The effects of anticancer treatments on cell heterogeneity and their proliferative potential play an important role in tumor persistence and metastasis. However, little is known about depolyploidization, cell fate, and physiologic stemness of the resulting cell populations. Here, we describe a distinctive cell type termed pregnant P1 cells found within chemotherapy-refractory ovarian tumors, which generate and gestate daughter generation Gn cells intracytoplasmically. Release of Gn cells occurred by ejection through crevices in the P1 cell membrane by body contractions or using a funiculus-like structure. These events characterized a not yet described mechanism of cell segregation. Maternal P1 cells were principally capable of surviving parturition events and continued to breed and nurture Gn progenies.

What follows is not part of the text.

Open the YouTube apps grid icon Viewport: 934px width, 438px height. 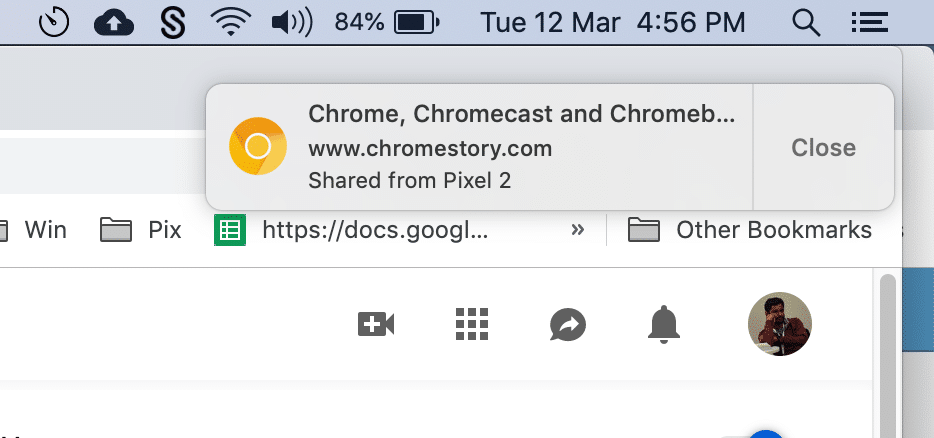click(x=471, y=324)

In addition, P1 cells were competent to horizontally transmit offspring Gn cells into other specific proximal cells, injecting them to receptor R1 cells via cell-cell tunneling. This process represents a new mechanism used by tumor cells to invade surrounding tissues and ensure life cycles. In contrast to the pregnant P1 cells with low expression of stem cell markers despite their physiologic stemness, the first offspring generations of daughter G1 cells expressed high levels of ovarian cancer stem cell markers. Furthermore, both P1 and Gn cells overexpressed multiple human endogenous retroviral envelope proteins. Moreover, programmed deathligand 1 and the immunosuppressive domain of the retroviral envelope proteins were also overexpressed in P1 cells, suggesting effective protection against the host immune system. Together, our data suggest that P1 oncogenerative cancer cells exhibit a not yet described cell biological mechanism of persistence and transmission of malignant cells in patients with advanced cancers. Significance: P1 oncogenerative cell entities express low levels of CSC markers, which are characteristic of their histological origin. (C) 2018 AACR.